A bill has been introduced in Congress that should be cause for great concern to marine sportfishers, coast to coast. The "Freedom to Fish Act" (S 3234 IS) on the surface looks like a dream come true. This was introduced by Sen Breaux (LA), Sen Hutchinson (TX) at the request of the American Sportfishing Association (ASA), the sport tackle manufacturers' trade association. The bill at first seems to extol the idyllic, conservationist, goals most sportfishers speak for. Yet in its details, the effect will be quite the opposite. It would essentially kill marine protected areas (MPA's).
This senate bill amends the Magnuson-Stevens Fishery Conservation and Management Act that no established areas be closed to recreational fishing unless:
"(A) there is a clear indication that recreational fishermen are the
cause of a specific conservation problem and that less severe
conservation measures, such as gear restrictions, quotas, or closed
seasons will not adequately provide for conservation and management of
the affected stocks of fish ;
Imagine if Teddy Roosevelt, a hunter himself, had applied this criteria to Yellowstone or Yosemite. Would we have any national parks today, as we know them, if these overly strict and binding conditions were set 100 years ago?
Limited fishing is allowed in some national parks. But to compare this to less restricted marine sport fishing is a bad analogy. While national parks have always been no-hunting areas, fishing for non-native fish, wrongly introduced as in Crater Lake National Park, are highly encouraged to be taken by sportfishers. The taking of native fish in a national park like Yellowstone is highly restricted in its area, size and bag limits, way more than state fish and game laws allow. The aquatic habitat in Yellowstone is but a tiny part of its ecosystem, and the area where native fish are allowed to be taken is a fraction of that already small area. Hunting for terrestrial species is a better a comparison in this instance.

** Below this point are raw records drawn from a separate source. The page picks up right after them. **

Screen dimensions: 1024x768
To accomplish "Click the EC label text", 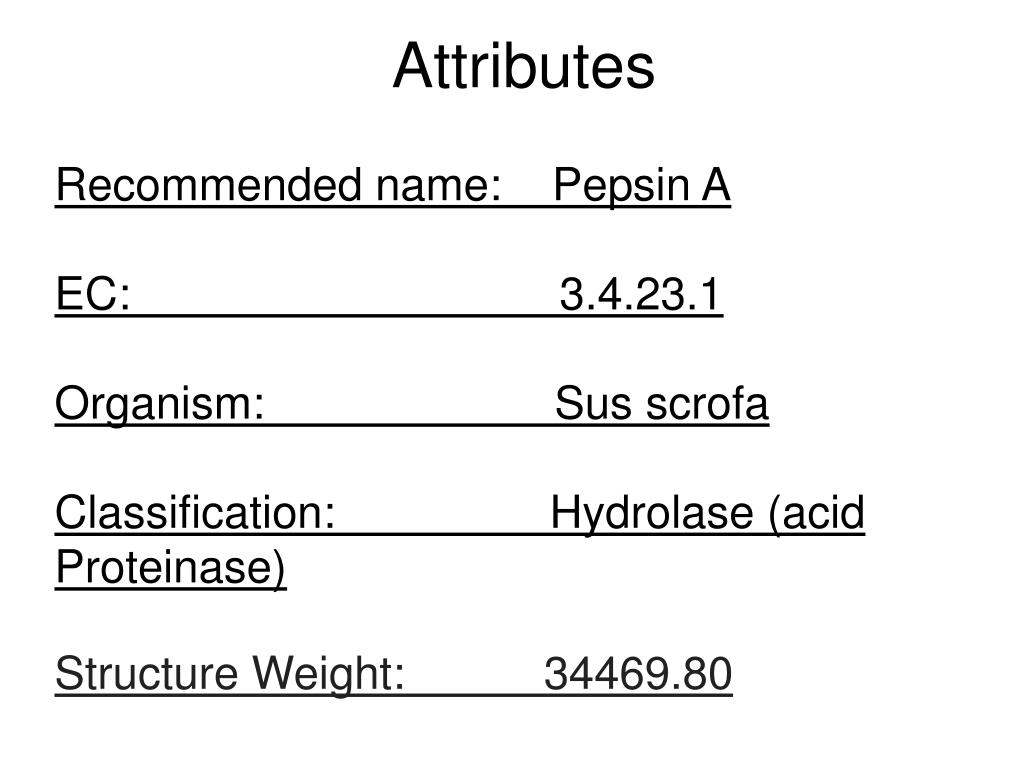I will pyautogui.click(x=93, y=294).
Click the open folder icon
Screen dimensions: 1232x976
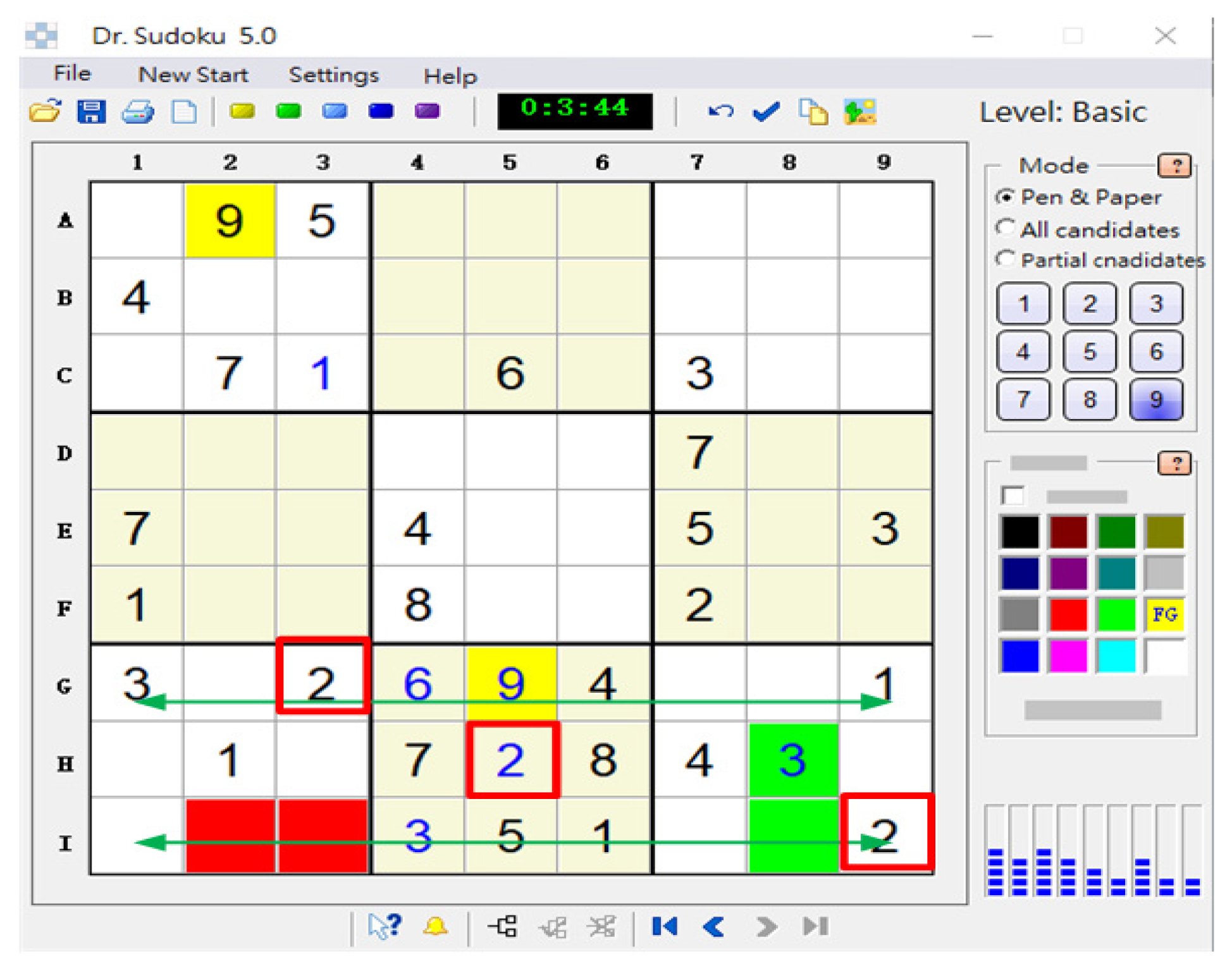pos(45,112)
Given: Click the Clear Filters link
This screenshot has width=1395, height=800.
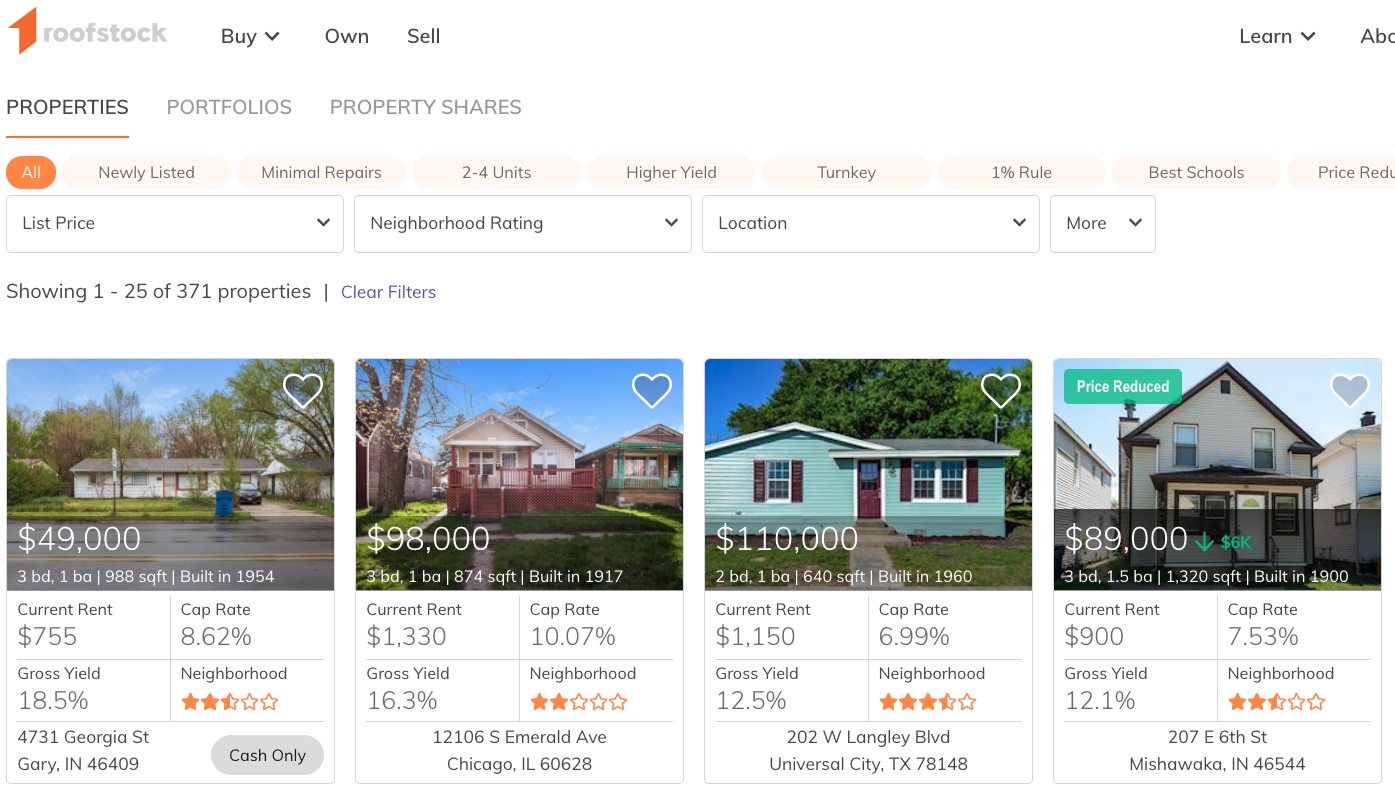Looking at the screenshot, I should (x=388, y=292).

No hunting zones have always been supported by the conservationist hunters of the the last century and today. The National Rifle Association supported a law three years ago that updates the management of National Wildlife Refuges. This law allows 40% of the designated refuges to continue as, or be newly established as non-hunting areas. This is to accommodate non-consumptive user groups.

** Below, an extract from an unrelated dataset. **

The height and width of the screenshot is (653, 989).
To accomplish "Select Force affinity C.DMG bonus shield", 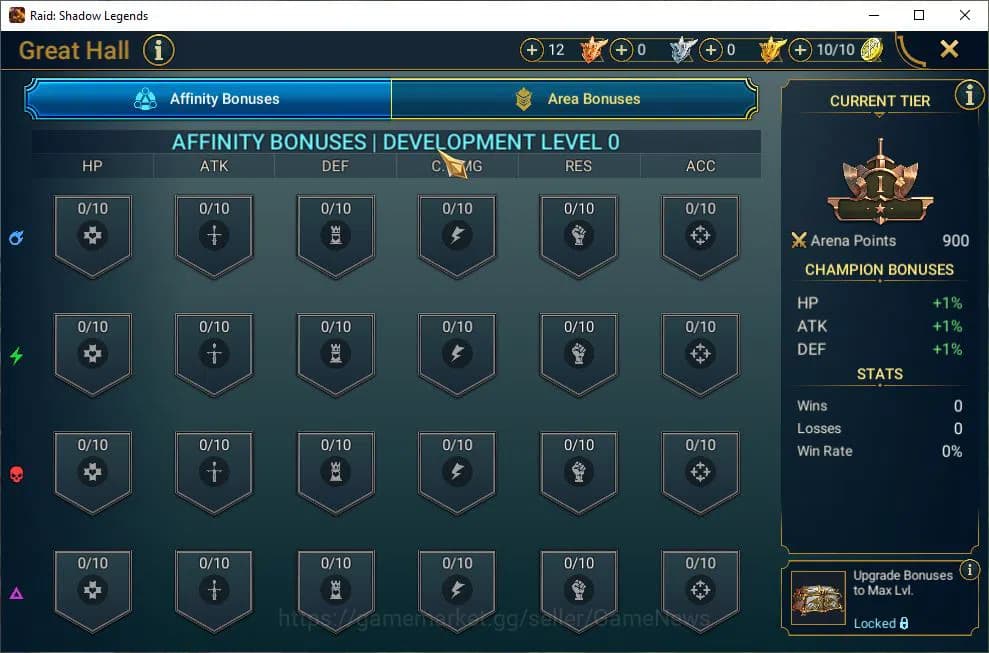I will point(457,473).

Debates over the efficacy of MPA's as a tool to rebuild our fisheries, or it's role as a control for scientific study, will not be solved in the time required to save our rapidly vanishing marine resources. Does not the non-consumptive public have a right to see our wild areas in their un-extractive state, whether vicariously through underwater documentary films, or as divers watching and photographing underwater life? Or if we oppose this right in the ocean, should we tell the Audubon Society it no longer can enjoy it's bird watching pleasures in the national parks, or in 40% of the wildlife refuges, without hunting pressures?
The strongest argument for MPA's has already been decided by history. Saltwater anglers, harpooners and spearfishers must stand with the example our land brethren set long ago. We must prioritize saving our resource or we will have a lot of ocean to fish in, but no fish to catch. We must also fight for "sportfishing only" buffer zones around "no take" areas, as commercial fishing is usually the primary cause of overfishing.
We, the undersigned sportfishing conservationists, strongly urge the ASA, Sen Breaux and Sen Hutchinson to withdraw the "Freedom to Fish Act" (S 3234 IS), and work with the broader sportfishing and conservation communities to decide, in good faith, where, and how big, MPA's should be. Then we can reassert our conservationist roots.